## PROBLEM
Return each line of the data below that contains the string "card".

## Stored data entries
————————

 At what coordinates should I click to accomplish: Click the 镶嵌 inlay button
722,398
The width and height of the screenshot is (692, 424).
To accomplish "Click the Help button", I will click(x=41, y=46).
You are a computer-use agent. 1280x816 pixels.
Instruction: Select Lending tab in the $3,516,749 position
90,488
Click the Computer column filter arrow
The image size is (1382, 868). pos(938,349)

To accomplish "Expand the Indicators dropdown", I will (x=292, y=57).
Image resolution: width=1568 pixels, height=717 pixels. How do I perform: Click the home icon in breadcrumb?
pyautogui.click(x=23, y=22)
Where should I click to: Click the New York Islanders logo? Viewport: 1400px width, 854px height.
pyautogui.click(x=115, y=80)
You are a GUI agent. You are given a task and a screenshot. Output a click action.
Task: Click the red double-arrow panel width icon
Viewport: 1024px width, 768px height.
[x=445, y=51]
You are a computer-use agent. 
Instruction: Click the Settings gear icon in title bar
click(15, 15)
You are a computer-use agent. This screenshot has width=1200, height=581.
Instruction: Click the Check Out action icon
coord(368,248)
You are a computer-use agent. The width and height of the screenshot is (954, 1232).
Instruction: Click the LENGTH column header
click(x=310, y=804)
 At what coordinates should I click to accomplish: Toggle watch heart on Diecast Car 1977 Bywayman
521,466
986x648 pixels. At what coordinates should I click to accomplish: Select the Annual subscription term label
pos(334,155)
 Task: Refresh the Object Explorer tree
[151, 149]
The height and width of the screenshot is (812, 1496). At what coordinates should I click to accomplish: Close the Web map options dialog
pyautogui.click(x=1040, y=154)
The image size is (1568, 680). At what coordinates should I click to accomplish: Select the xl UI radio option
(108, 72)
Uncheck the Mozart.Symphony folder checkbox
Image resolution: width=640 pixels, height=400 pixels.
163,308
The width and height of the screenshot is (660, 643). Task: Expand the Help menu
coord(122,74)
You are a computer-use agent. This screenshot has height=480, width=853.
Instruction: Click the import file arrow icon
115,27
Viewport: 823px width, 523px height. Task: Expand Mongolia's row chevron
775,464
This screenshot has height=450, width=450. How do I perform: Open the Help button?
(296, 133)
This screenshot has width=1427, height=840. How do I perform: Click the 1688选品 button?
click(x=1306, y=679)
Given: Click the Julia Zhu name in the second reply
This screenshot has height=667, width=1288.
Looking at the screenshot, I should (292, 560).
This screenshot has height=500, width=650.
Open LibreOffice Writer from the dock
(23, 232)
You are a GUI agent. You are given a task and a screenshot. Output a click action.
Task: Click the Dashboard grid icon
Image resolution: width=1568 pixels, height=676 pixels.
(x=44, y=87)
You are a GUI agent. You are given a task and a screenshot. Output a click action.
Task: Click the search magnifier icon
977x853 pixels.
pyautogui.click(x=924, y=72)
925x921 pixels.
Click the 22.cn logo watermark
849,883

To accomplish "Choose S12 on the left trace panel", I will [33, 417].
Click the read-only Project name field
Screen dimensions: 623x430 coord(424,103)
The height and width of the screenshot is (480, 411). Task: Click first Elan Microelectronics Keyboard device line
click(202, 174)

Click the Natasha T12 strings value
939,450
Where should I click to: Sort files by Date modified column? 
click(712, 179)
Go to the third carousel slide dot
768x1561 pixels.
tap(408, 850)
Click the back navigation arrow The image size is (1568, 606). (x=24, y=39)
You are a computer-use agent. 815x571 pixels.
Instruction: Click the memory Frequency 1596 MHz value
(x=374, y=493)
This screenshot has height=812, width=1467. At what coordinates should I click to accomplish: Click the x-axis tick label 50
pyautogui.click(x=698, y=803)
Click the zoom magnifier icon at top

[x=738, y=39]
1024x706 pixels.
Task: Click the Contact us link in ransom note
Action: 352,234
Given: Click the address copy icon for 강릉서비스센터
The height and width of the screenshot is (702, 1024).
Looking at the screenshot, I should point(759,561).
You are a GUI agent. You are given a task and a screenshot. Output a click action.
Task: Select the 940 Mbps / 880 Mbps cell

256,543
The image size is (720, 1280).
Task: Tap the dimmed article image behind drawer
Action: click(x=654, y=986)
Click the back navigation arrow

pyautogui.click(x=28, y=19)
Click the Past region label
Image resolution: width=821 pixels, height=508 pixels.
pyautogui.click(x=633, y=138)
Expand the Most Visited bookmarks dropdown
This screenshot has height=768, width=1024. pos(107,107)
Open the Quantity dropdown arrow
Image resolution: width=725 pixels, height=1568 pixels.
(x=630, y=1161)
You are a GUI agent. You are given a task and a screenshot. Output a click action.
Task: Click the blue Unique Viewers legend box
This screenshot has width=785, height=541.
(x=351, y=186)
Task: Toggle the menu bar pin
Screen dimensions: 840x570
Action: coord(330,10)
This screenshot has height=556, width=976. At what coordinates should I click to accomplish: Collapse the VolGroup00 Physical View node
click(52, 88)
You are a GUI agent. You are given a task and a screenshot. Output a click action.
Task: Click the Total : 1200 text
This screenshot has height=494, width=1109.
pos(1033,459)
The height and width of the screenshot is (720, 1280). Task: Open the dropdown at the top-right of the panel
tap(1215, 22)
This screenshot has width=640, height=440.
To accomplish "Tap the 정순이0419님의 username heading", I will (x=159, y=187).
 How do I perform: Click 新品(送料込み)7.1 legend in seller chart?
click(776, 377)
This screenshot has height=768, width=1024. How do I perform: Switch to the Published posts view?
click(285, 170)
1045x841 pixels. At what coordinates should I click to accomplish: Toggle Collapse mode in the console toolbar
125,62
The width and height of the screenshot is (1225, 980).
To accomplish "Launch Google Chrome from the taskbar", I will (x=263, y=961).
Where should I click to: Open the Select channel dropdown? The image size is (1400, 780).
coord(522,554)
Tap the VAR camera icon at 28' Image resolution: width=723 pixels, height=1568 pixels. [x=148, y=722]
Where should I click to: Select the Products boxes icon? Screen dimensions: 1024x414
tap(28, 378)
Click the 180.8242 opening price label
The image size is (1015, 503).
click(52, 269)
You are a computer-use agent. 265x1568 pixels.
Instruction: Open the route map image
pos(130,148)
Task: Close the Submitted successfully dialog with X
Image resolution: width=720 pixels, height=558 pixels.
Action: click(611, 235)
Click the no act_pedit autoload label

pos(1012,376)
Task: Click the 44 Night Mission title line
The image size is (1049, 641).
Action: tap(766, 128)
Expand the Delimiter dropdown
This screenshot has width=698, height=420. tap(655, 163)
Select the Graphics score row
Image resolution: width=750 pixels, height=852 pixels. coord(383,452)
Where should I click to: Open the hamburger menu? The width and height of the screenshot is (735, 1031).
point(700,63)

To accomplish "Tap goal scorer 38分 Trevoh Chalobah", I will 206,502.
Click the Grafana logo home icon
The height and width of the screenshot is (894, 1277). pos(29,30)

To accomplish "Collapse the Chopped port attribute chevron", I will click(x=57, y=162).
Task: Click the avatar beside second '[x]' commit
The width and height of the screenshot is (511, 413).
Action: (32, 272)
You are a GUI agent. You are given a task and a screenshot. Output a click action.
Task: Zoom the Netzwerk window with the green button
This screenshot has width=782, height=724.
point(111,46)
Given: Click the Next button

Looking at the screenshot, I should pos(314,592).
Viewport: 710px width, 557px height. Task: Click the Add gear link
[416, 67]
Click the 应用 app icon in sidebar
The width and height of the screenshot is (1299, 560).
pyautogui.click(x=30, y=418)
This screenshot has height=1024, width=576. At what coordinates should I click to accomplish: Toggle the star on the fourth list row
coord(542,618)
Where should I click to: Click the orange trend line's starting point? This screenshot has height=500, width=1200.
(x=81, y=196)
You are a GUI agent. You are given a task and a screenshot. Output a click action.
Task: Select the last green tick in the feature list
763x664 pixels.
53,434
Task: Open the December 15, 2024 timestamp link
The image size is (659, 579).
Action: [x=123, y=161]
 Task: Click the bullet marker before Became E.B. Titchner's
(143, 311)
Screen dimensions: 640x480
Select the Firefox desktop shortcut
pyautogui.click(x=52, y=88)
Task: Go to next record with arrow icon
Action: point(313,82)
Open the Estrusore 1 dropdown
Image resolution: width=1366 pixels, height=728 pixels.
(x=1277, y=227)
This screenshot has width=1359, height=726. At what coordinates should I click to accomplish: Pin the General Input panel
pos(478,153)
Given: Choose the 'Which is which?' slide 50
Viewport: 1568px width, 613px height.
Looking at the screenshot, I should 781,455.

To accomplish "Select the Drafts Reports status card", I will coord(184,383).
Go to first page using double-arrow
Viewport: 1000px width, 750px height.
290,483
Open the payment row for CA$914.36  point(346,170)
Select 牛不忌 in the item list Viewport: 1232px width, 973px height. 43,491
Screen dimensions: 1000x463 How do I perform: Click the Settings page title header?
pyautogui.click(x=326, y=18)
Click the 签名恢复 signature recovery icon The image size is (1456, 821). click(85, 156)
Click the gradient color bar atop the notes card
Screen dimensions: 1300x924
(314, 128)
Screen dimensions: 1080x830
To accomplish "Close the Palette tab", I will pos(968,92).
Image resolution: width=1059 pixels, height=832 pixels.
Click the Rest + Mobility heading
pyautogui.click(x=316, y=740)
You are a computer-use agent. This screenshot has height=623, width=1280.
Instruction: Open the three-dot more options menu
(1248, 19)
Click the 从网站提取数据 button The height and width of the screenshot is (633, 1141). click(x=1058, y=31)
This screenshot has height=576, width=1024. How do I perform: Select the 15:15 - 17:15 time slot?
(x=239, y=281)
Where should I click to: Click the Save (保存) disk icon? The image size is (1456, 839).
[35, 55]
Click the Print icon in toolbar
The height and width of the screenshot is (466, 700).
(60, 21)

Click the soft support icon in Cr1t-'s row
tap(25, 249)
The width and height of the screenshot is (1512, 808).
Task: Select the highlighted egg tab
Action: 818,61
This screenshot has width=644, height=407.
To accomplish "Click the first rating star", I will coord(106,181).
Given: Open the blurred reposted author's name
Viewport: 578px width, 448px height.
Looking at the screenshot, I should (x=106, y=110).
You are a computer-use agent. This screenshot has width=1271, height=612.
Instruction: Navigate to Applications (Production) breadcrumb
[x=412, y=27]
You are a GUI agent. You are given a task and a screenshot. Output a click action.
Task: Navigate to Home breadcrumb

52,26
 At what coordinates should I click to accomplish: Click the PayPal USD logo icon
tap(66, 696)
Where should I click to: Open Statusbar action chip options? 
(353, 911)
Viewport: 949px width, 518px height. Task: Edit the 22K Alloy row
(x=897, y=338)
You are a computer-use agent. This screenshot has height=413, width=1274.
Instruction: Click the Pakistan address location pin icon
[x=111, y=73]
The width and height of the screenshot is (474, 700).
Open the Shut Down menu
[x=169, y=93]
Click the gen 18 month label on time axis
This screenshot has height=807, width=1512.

————————

## TASK RESPONSE
To accomplish "Select the Drafts Reports status card", I will coord(184,383).
Click the gradient color bar atop the notes card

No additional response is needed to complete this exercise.